Collected data:
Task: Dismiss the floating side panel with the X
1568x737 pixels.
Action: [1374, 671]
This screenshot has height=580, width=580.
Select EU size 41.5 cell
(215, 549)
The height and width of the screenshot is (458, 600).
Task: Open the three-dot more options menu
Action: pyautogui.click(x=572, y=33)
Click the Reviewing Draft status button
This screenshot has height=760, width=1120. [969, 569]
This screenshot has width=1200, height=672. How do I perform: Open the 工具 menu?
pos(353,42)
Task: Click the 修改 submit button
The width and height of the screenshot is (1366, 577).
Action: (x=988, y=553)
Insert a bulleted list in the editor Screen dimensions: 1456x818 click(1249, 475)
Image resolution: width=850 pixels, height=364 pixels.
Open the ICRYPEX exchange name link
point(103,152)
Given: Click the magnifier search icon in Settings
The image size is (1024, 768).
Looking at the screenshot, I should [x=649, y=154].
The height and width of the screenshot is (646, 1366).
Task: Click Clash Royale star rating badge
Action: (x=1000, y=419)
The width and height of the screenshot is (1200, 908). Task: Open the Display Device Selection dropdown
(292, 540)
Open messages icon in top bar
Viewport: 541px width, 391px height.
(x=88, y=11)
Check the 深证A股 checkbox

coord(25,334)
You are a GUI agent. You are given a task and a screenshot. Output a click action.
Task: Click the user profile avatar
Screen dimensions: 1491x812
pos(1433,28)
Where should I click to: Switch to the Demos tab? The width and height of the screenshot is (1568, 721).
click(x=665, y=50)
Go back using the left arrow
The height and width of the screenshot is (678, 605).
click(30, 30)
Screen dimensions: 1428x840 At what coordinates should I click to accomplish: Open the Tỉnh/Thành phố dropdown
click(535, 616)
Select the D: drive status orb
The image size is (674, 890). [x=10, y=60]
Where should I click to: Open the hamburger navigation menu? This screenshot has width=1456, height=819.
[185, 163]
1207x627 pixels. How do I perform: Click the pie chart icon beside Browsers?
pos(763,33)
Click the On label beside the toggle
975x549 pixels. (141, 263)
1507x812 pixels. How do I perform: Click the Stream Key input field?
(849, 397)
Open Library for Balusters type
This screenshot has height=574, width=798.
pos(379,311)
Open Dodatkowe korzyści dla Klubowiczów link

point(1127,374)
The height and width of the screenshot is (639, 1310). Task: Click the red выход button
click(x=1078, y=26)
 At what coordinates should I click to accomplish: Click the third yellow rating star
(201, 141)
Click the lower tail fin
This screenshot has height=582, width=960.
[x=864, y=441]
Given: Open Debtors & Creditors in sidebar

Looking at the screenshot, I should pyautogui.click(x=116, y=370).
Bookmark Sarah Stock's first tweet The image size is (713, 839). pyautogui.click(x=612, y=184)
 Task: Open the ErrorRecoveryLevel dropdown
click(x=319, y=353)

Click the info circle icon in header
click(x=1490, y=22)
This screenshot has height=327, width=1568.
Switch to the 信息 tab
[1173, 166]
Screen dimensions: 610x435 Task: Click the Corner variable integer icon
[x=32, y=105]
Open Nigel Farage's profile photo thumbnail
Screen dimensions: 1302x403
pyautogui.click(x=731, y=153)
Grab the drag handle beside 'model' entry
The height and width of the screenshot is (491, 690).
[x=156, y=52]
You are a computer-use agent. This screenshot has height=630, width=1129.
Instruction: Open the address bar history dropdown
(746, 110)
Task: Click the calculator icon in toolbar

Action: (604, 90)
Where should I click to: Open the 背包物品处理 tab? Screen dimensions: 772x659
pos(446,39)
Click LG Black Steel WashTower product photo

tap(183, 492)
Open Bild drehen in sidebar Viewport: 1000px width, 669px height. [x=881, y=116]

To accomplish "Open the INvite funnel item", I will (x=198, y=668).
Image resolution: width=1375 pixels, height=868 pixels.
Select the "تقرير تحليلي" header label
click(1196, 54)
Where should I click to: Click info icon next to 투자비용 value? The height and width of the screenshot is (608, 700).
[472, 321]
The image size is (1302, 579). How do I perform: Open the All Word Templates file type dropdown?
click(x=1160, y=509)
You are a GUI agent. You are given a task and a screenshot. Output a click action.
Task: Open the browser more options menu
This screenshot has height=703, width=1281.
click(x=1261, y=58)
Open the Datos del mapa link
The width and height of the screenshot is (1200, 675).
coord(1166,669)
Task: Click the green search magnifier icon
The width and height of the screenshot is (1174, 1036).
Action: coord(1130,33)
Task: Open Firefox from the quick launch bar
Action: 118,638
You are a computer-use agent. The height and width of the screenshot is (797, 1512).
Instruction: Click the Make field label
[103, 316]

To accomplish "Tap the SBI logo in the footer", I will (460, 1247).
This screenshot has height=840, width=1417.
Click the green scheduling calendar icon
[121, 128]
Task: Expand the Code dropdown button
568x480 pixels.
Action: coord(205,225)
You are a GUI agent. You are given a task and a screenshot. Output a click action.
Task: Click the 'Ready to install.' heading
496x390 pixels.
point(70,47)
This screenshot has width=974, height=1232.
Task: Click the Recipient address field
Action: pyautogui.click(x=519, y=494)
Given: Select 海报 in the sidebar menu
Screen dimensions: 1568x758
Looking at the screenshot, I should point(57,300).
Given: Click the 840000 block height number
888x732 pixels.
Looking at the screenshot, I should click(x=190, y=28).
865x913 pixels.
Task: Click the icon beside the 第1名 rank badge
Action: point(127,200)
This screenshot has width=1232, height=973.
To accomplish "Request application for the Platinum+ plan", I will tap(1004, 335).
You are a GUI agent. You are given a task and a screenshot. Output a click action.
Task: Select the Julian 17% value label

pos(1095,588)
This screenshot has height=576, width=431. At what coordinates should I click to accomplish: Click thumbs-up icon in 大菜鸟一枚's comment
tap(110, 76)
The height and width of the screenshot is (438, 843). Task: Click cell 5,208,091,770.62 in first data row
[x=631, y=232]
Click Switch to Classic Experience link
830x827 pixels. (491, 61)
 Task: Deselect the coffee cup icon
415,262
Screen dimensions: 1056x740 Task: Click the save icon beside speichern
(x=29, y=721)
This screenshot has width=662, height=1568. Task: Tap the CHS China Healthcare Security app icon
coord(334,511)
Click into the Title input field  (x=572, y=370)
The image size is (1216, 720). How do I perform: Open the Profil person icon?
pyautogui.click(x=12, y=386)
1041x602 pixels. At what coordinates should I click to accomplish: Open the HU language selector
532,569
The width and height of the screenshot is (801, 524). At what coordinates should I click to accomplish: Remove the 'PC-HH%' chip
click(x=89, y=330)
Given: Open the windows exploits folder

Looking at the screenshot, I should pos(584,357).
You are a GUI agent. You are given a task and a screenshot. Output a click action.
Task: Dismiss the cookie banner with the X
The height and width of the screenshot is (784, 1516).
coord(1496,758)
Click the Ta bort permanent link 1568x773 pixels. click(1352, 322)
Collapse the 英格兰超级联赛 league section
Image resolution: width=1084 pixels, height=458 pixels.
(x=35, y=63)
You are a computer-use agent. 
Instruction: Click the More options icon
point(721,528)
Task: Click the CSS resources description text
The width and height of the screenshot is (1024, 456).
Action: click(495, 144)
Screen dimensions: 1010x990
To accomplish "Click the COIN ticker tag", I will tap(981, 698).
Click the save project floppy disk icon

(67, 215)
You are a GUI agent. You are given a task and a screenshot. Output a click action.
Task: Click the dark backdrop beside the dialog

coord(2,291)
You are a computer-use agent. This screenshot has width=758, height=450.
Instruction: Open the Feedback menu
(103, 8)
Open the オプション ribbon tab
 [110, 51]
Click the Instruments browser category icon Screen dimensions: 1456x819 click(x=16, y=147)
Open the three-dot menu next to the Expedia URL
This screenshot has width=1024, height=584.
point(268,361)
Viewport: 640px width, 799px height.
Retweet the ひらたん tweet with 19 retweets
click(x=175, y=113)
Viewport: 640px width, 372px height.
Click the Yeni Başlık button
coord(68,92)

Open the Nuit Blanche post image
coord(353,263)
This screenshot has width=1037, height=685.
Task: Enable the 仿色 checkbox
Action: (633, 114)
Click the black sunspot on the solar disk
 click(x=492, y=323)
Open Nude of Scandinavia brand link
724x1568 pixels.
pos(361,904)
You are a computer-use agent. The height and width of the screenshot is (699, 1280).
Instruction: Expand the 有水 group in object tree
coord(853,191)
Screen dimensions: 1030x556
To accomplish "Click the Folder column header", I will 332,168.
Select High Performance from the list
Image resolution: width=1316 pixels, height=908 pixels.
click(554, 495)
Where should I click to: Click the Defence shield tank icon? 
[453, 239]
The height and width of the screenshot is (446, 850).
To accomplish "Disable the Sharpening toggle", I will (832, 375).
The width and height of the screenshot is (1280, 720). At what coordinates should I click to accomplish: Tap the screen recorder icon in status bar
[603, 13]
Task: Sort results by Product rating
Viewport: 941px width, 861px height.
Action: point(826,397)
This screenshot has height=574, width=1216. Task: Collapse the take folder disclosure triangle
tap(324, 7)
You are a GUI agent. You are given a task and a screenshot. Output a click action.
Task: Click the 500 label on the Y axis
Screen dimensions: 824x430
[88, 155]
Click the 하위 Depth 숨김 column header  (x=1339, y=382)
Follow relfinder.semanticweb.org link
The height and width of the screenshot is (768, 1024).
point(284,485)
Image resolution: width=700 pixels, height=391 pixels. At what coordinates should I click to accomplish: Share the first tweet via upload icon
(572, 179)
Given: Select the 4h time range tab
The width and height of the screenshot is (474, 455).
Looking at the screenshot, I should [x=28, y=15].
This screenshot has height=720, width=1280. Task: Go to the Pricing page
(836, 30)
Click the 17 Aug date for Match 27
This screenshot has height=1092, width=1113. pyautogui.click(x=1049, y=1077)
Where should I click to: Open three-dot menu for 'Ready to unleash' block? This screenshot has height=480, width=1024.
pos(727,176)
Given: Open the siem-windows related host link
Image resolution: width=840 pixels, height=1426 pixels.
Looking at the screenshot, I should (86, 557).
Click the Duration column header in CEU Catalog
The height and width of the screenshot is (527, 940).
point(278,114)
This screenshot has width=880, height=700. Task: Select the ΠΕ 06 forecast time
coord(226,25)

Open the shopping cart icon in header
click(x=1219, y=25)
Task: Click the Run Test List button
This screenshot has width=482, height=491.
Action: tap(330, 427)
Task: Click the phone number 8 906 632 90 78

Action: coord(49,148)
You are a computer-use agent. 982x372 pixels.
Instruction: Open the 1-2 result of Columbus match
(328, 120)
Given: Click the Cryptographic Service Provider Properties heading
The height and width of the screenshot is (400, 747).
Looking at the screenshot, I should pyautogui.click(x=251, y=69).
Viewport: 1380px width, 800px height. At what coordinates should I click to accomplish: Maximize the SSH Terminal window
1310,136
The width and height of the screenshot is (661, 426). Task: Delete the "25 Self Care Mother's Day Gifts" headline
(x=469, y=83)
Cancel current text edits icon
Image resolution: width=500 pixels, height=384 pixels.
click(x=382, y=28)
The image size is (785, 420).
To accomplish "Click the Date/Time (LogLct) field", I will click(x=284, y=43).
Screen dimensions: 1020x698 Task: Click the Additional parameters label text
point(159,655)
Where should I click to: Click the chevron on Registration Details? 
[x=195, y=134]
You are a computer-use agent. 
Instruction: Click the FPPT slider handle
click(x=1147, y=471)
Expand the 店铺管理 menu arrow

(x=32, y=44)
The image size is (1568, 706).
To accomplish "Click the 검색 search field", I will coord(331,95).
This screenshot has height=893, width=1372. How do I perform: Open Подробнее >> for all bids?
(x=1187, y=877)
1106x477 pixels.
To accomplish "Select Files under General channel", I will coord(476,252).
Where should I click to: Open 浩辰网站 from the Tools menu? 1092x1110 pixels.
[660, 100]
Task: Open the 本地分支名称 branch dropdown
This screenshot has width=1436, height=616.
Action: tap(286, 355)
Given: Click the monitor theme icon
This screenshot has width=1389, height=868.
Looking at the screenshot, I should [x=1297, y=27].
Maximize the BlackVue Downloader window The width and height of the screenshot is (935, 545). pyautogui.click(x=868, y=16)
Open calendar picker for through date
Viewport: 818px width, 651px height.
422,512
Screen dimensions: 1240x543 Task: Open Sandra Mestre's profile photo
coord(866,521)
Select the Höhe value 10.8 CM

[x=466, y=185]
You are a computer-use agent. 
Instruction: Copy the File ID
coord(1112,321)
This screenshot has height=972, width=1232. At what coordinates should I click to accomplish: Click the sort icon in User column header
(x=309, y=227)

Assignment:
Among the records above, find the lines that contain "Dismiss" and copy every one.

Result of this task:
Task: Dismiss the floating side panel with the X
Task: Dismiss the cookie banner with the X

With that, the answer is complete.